**Exercise objective**
Display each line in the records below that contains the word "height".

────────────────

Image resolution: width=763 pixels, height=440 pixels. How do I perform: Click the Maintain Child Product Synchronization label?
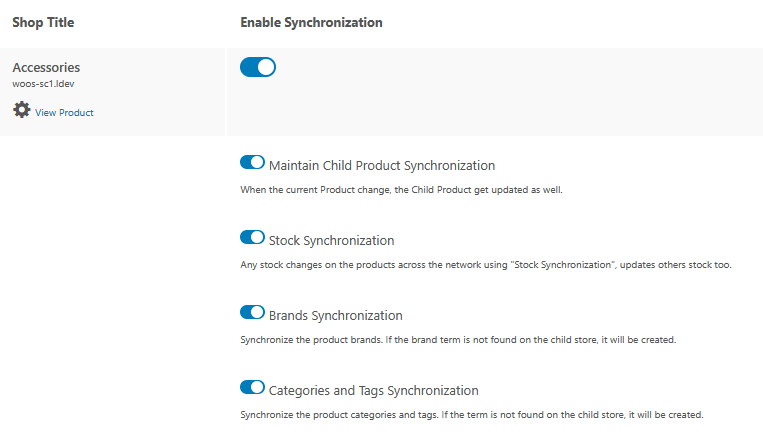tap(382, 165)
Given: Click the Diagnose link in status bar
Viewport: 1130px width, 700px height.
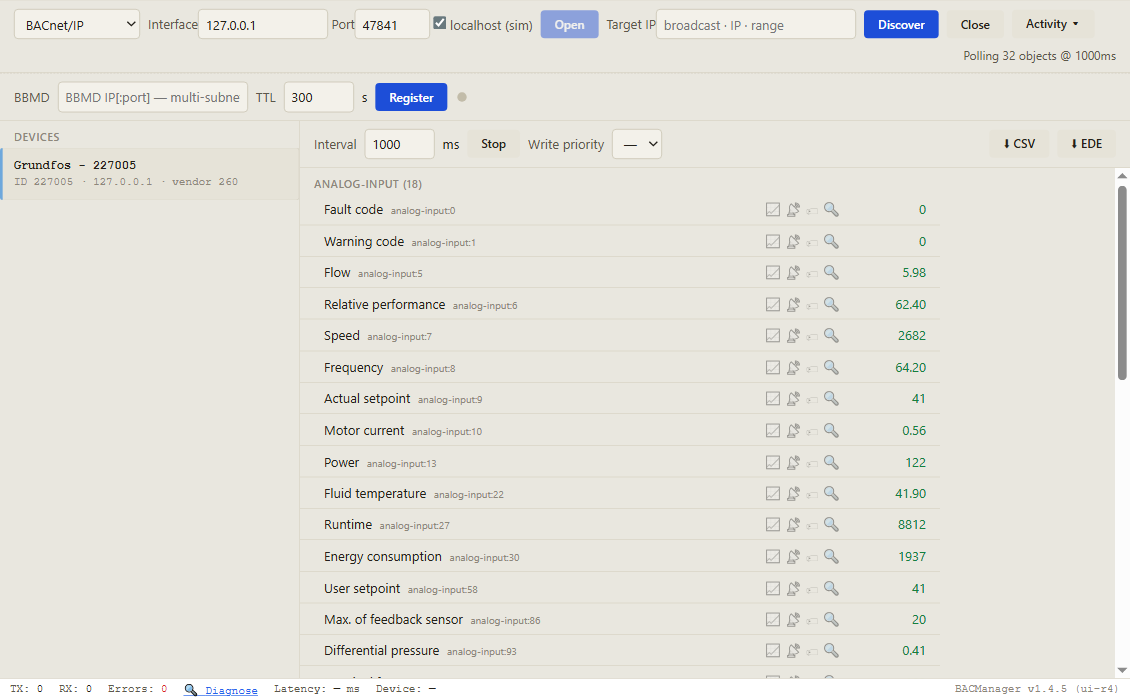Looking at the screenshot, I should click(231, 691).
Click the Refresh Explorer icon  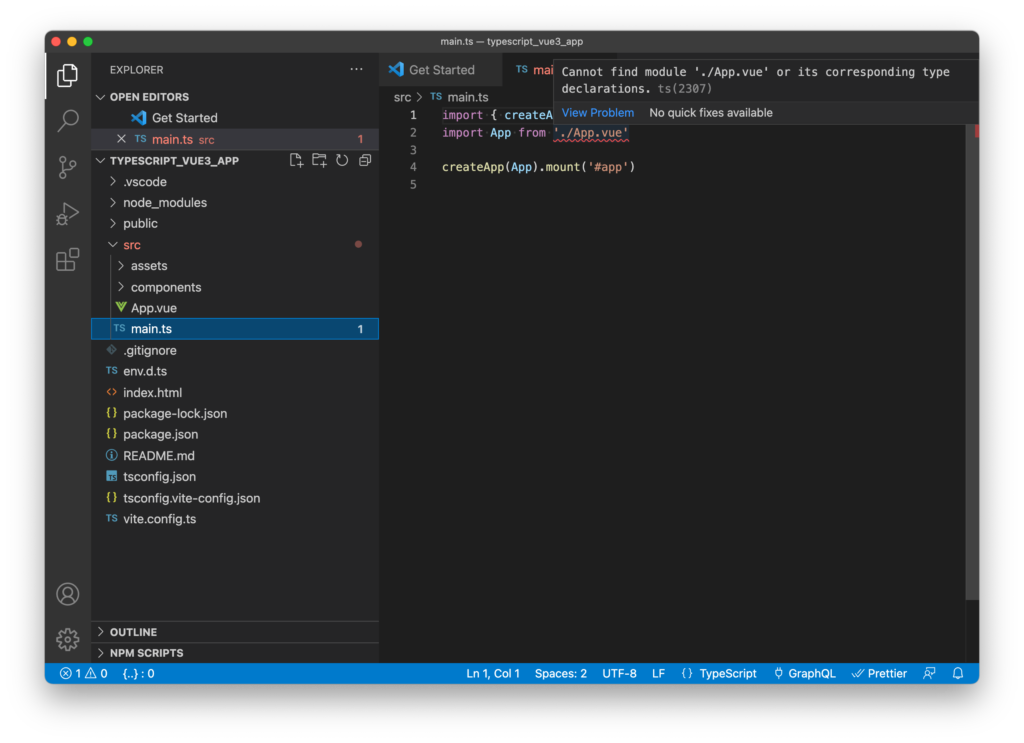(x=342, y=160)
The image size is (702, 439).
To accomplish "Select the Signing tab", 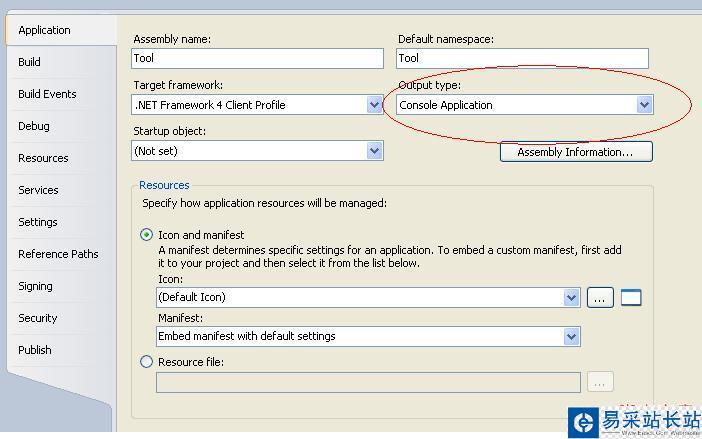I will (35, 286).
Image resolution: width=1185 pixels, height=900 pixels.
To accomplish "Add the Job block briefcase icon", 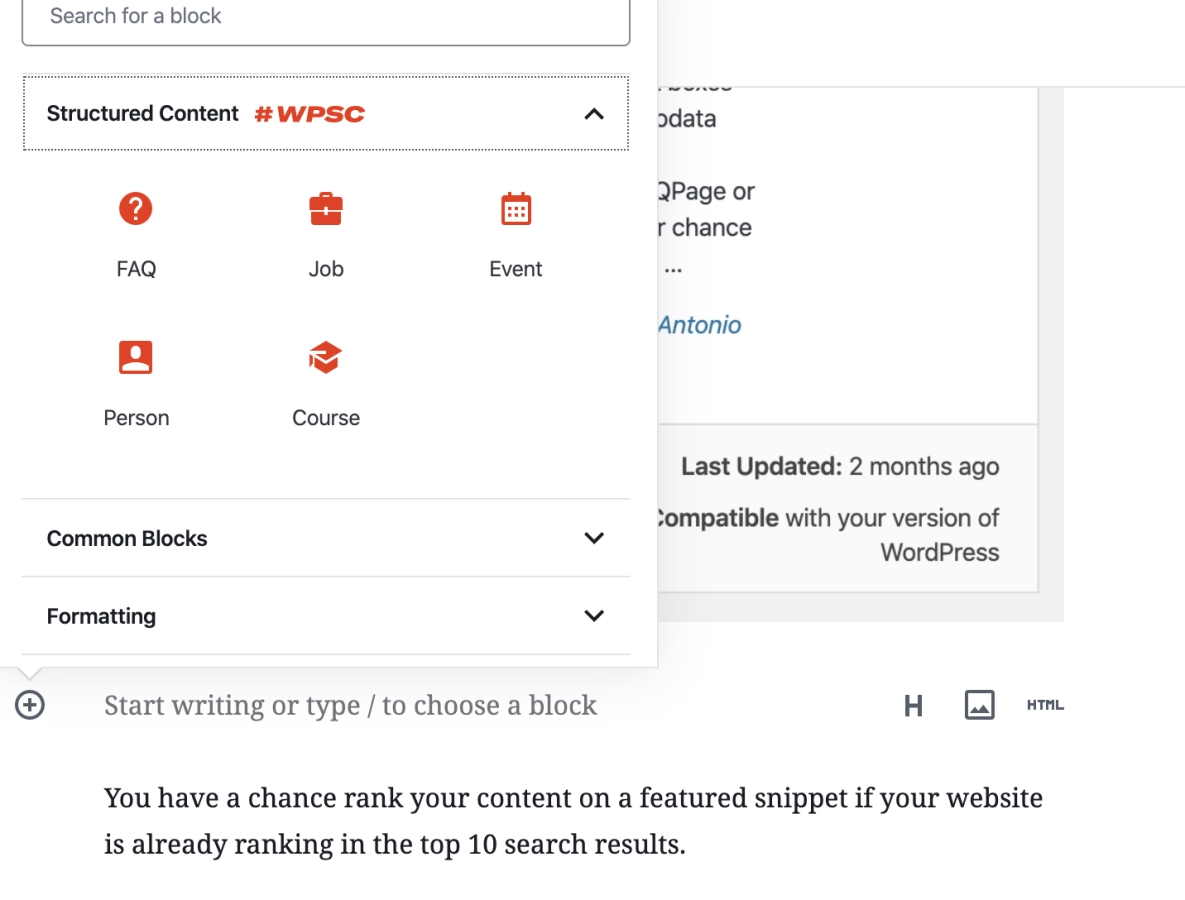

────────────────

**The response**
Image resolution: width=763 pixels, height=440 pixels. How do I perform: Click the Maintain Child Product Synchronization label?
Viewport: 1130px width, 700px height.
Image resolution: width=1185 pixels, height=900 pixels.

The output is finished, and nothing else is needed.